Start Data supplied

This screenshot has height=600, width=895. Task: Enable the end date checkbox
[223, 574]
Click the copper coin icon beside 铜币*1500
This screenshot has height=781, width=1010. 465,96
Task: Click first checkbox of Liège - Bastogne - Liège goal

End Data supplied
Start Data supplied

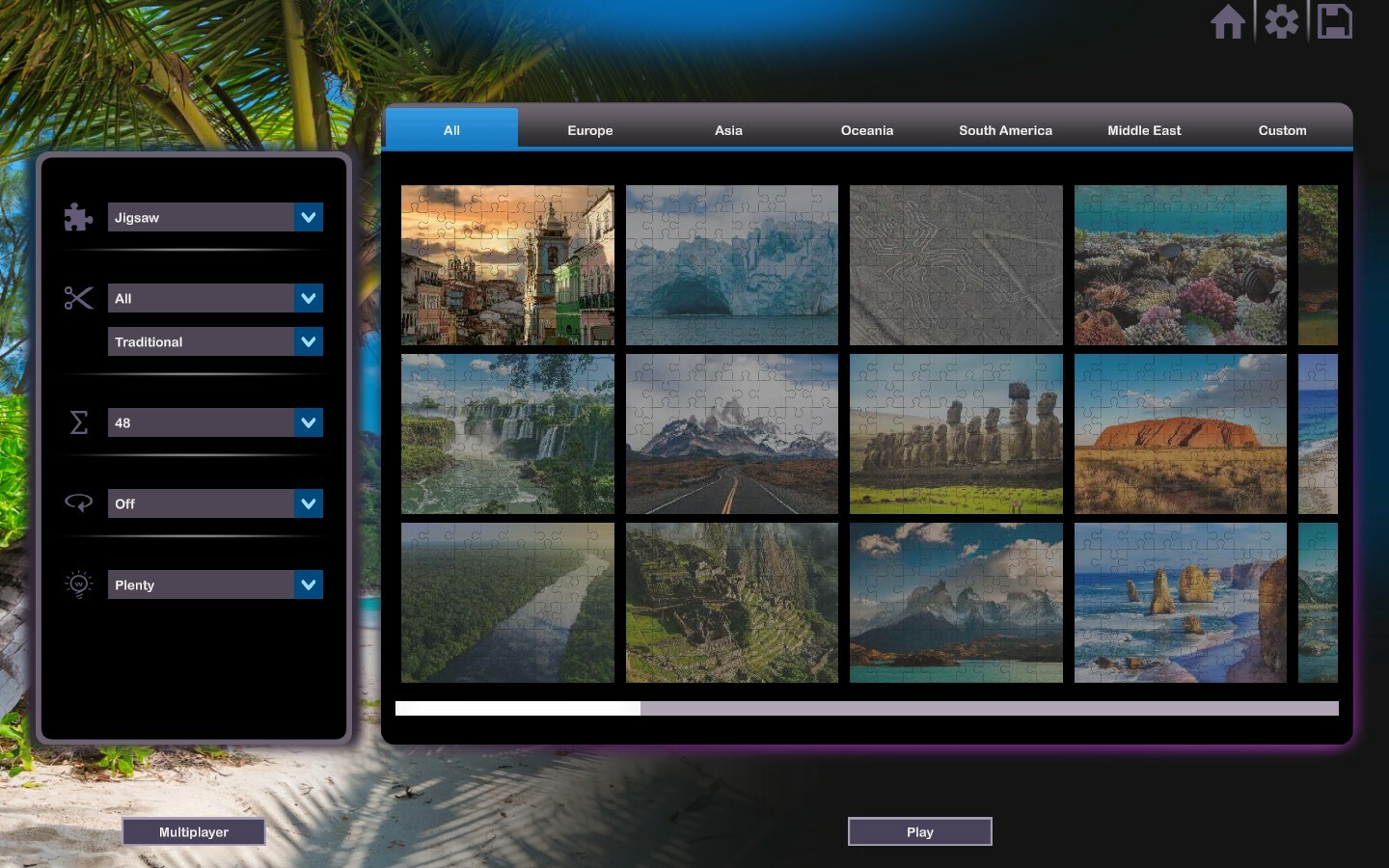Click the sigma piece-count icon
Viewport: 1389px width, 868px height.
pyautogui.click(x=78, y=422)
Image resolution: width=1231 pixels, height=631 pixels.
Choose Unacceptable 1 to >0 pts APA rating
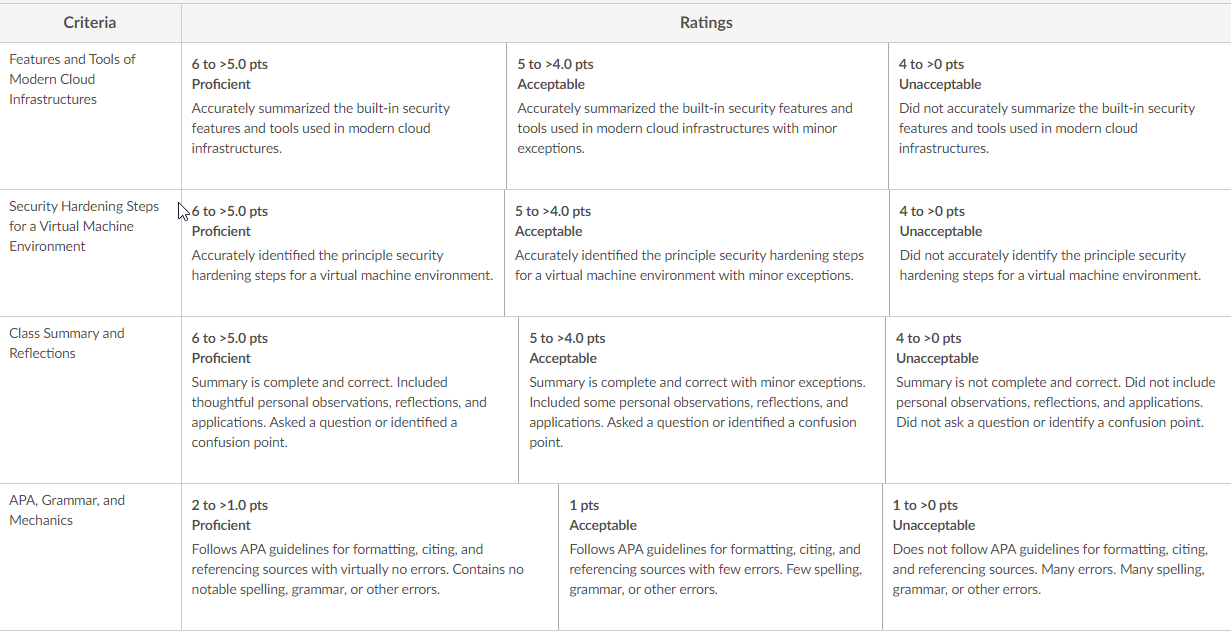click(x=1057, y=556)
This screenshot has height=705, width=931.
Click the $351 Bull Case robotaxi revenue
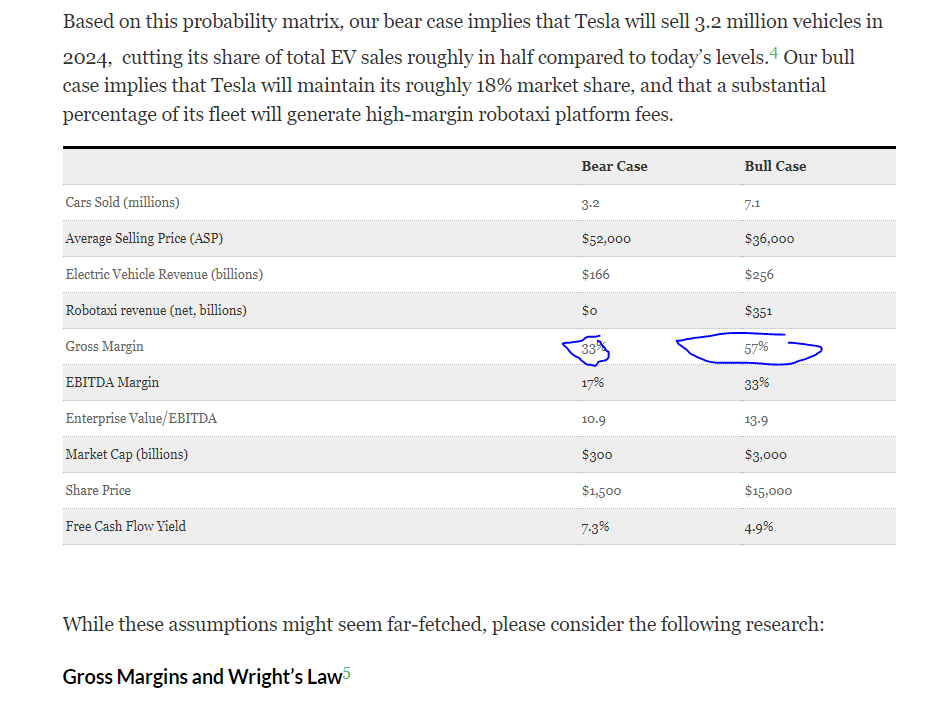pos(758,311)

End Data supplied
Start Data supplied

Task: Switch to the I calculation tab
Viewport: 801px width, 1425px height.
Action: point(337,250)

End Data supplied

Written problem: Print the rows exactly as they are, from the line with "This screenshot has height=600, width=895." up to and including the line with "Task: Click first".

Expected answer:
This screenshot has height=600, width=895. Task: Enable the end date checkbox
[223, 574]
Click the copper coin icon beside 铜币*1500
This screenshot has height=781, width=1010. 465,96
Task: Click first checkbox of Liège - Bastogne - Liège goal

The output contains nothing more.